De los seis alpinistas del grupo de Hall que llegamos a la cima, sólo Mike Groom y yo bajamos sanos y salvos: cuatro compañeros de equipo, con los que había reído, vomitado y mantenido largas conversaciones, perdieron la vida. Mi intervención —o la falta de ella— desempeñó un papel decisivo en la muerte de Andy Harris. Y mientras Yasuko Namba agonizaba en el collado Sur, yo estaba a trescientos cincuenta metros de allí, acurrucado en una tienda, ajeno a sus sufrimientos y preocupado únicamente por mi supervivencia. La mancha que ello ha dejado en mi conciencia no es algo que pueda borrarse con unos meses de aflicción y remordimiento.

Finalmente me decidí a confiar mis inquietudes a Klev Schoening, cuya casa no quedaba lejos de la mía. Klev dijo que también él se sentía muy desgraciado por la pérdida de tantas vidas, pero que, a diferencia de mí, no experimentaba la «culpa del superviviente». «Aquella noche, en el collado —me explicó—, hice lo imposible por salvarme a mí mismo y a los que estaban conmigo. Cuando conseguimos llegar a las tiendas, ya no podía más. Tenía una córnea congelada y estaba casi ciego, hipotérmico, deliraba, temblaba sin poder remediarlo. Fue terrible perder a Yasuko, pero he hecho las paces conmigo mismo porque sé a ciencia cierta que no pude hacer nada más para salvarla. No deberías ser tan duro contigo mismo. La tormenta fue terrible. En el estado en que te encontrabas, ¿qué podrías haber hecho por Yasuko?».

Tal vez nada, admití. Pero nunca estaré del todo seguro. Y la envidiable paz de que habla Schoening, a mí se me escapa.

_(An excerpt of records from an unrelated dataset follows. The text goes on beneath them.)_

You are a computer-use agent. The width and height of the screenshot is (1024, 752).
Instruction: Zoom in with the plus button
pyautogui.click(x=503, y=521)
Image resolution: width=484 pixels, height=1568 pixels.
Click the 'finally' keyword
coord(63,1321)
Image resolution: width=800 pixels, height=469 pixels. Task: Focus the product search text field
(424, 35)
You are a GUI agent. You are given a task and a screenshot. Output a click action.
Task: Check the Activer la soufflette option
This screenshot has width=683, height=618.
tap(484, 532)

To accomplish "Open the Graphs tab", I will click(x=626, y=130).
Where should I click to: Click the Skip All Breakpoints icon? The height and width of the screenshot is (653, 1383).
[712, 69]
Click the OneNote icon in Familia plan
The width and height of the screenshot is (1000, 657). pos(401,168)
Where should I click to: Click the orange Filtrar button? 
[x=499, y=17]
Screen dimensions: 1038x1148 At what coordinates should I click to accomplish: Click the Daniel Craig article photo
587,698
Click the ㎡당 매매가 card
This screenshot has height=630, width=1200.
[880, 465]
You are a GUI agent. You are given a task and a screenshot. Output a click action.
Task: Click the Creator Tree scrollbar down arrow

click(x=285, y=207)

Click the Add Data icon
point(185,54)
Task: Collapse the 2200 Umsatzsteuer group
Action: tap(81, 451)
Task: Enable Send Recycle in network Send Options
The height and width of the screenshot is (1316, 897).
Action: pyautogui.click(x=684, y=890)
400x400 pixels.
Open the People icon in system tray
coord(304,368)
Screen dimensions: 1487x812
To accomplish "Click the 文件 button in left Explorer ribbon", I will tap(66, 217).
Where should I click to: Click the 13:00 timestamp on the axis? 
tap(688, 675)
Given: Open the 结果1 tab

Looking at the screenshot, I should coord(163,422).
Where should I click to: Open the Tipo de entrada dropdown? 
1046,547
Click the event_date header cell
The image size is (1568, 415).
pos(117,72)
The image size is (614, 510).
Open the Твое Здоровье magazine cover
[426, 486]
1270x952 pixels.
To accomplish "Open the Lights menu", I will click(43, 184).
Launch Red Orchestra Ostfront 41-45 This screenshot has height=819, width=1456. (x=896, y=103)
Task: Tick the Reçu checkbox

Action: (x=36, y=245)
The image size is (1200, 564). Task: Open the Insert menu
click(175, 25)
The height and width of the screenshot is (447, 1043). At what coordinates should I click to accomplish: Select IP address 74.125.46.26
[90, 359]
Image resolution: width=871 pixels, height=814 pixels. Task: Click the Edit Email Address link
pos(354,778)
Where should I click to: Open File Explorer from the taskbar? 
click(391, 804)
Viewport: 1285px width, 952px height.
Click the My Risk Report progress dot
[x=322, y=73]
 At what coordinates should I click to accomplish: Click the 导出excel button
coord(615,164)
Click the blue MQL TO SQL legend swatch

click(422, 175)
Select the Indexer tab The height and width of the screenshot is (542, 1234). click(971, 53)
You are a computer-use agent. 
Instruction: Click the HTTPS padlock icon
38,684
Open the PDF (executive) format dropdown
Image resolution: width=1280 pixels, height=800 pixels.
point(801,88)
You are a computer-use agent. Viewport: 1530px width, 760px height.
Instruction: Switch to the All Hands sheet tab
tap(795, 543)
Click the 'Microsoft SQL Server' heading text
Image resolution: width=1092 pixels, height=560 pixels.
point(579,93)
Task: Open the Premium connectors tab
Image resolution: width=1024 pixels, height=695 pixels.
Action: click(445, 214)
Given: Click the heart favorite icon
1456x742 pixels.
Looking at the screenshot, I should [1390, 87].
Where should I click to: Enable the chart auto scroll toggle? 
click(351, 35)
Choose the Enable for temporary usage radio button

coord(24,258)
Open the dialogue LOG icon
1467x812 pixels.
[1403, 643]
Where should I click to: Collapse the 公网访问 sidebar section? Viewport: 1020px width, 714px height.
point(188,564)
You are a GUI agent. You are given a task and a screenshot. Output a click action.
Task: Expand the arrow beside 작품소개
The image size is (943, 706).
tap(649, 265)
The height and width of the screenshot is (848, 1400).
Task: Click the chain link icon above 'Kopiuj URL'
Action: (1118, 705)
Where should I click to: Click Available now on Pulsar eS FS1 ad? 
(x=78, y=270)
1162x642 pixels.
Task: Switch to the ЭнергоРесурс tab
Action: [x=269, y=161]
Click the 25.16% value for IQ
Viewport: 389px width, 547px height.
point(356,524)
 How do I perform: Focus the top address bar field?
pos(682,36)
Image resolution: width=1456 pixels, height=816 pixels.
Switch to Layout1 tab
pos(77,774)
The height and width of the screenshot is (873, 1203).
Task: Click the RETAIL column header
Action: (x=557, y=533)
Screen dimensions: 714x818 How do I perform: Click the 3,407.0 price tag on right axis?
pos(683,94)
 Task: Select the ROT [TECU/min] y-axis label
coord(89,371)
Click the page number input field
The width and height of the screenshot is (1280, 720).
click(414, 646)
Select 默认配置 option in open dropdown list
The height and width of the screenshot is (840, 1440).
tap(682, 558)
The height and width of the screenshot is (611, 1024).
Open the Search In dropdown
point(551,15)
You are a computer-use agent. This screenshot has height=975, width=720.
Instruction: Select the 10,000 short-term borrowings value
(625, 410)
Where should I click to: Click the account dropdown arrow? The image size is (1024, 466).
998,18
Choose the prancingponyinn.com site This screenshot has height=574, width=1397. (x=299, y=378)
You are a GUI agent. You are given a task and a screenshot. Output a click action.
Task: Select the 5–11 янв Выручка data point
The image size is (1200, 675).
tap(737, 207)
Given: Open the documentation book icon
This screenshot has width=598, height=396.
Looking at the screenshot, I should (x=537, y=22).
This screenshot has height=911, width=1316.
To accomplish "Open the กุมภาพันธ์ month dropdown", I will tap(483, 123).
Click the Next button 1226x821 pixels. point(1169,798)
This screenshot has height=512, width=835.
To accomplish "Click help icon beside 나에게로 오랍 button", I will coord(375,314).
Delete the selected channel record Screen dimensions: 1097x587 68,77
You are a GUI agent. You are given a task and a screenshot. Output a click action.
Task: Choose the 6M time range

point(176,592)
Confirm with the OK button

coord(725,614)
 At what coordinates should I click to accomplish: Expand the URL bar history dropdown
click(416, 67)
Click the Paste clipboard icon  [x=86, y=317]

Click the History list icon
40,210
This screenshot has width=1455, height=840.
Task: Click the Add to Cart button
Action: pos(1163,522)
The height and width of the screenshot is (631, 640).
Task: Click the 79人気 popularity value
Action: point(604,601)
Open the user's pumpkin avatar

La proliferación de escaladores inexpertos en el Everest presagiaba sin duda que podía producirse una tragedia de gran magnitud. Sin embargo, nadie imaginaba que en el centro de la misma iba a estar una expedición dirigida por Rob Hall, la más compacta y segura de cuantas expediciones se hayan aventurado en esa montaña. Hombre compulsivamente metódico, Hall había elaborado sistemas concretos para prevenir una catástrofe así. ¿Qué pasó entonces? ¿Cómo explicarlo, no sólo a los seres queridos sino también a un público hipercrítico?

Algo tuvo que ver la arrogancia, probablemente. Hall tenía tanta práctica en llevar clientes de toda condición a la cima del Everest y bajarlos otra vez, que quizá se volvió un poco engreído. En más de una ocasión había alardeado de que podía hacer que cualquier persona más o menos en forma coronase, y sus antecedentes así parecían confirmarlo. Además, había demostrado una gran maestría para superar la adversidad.

En 1995, por ejemplo, Hall y sus guías no sólo habían salido adelante con los problemas de Hansen en el tramo final, sino que también habían lidiado el colapso de Chantal Mauduit, cliente y célebre alpinista francesa que intentaba su séptimo asalto a la cima sin oxígeno. Mauduit perdió el conocimiento a 8.750 metros y tuvo que ser trasladada de la Antecima al collado Sur «como si fuera un saco de patatas», en palabras de Guy Cotter. El hecho de que todos los clientes sobrevivieran a aquel intento, quizás hizo pensar a Hall que prácticamente no había problema que no pudiera solventar.